Coming to work while sick can take out a workforce. The number of sick days taken by employees and workers decreased dramatically all over the world during the last decades. Where the average employee in Europe once spent 7.2 days a year at home due to illness, they took just 4.1 days off in 2017.
It’s difficult to attribute the change to general advancements in medicine, says Kylie Ainslie, a research associate in the Department of Infectious Disease Epidemiology at Imperial College London; people aren’t necessarily getting sick less often. Climate change lets people even get more and more often sick,
Experts say a shifting work culture is also to blame for creating a stigma around taking time off. Studies show that mistrust and fear of judgment from bosses have forced an increasing number of employees to come to work when sick.
The flu season – which peaks between December and February not only in the northern hemisphere – is when absences spike. It’s the time of year when the air is coldest and driest, the ideal conditions for the influenza virus to transmit quickly. I think we all experiences it during the last weeks also here in the Philippines.
Medical professionals agree that staying at home during the early stages of the flu – the first two days after catching the virus when the risk of contagion is at its highest – is essential for the health of both the affected workers and their colleagues. But do we stay at home?

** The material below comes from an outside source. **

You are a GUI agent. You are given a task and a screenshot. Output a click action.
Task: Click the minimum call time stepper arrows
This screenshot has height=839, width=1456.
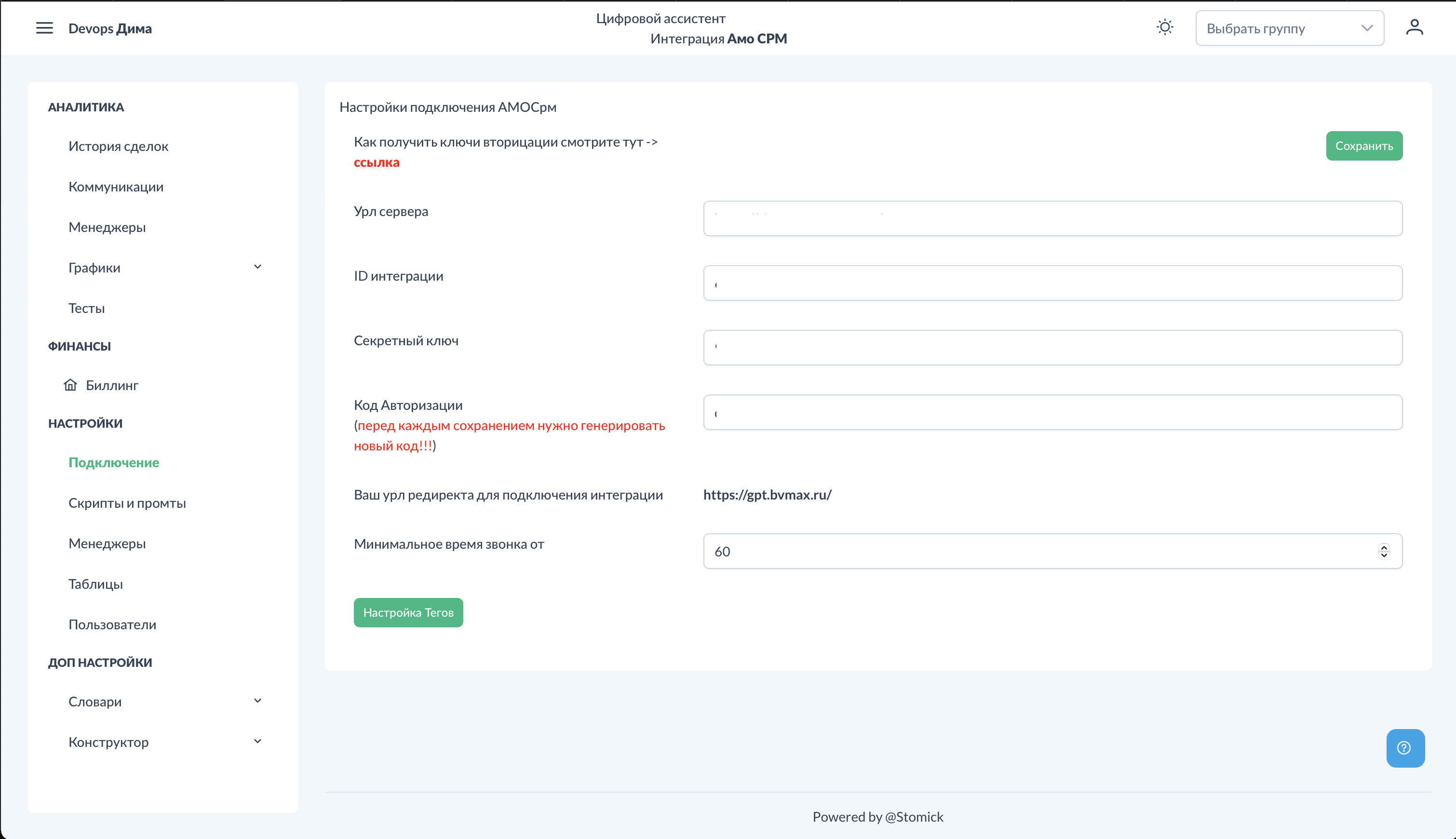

Fact is: employees don’t tell their manager the real reason for their absence when calling in sick because they’re afraid of being judged or disbelieved. If they really decide staying at home… .
During flu season, it's imperative that sufferers stay at home while they're still contagious. For unlucky people whose employers pressure them not to skip work, knowing how to effectively communicate the need for time off is a crucial step towards preserving both their own health and productivity, and that of coworkers.
As new technologies and instant connectivity have infiltrated global businesses, a new work dynamic has emerged. Depending on the industry, being present in the office is no longer a requisite for being productive. Many workers are equipped with all the necessary tools – a computer and Wifi – to function away from the office.
I did this many times. When cough and fever dictated me to stay at home, I worked at home. On the other hand, I am my own boss and nobody mistrust me. But with the freedom to work anywhere has come a wave of mistrust from managers who can’t monitor their subordinates in person.
George Boué, vice president of human resources at commercial real estate firm Stiles Corporation, says the stigma comes from “older generations that never accepted that someone can truly be working productively from home”. It manifests as a form of resistance to the concept of a decentralised workplace in which employees are trusted to keep themselves on task.
Sick leave – a policy of honesty? Very sure. Experts say the earlier an employee can notify their manager, the better. Establishing a line of communication with a boss at the onset of sickness can both convey respect and allow them more time to plan around the absence. Above all, being honest is the best way to avoid misunderstanding or resentment.
It really means staying home and truly offline when you’re feeling too sick to work, so that your team knows it’s okay to do the same when they aren’t feeling well. It’s also important to avoid contacting employees who are at home sick unless it’s for something truly urgent.
“A good boss should empathetic and understand,” Boué says. “Nothing builds a greater bond between boss and subordinate than showing genuine caring.” Very well said!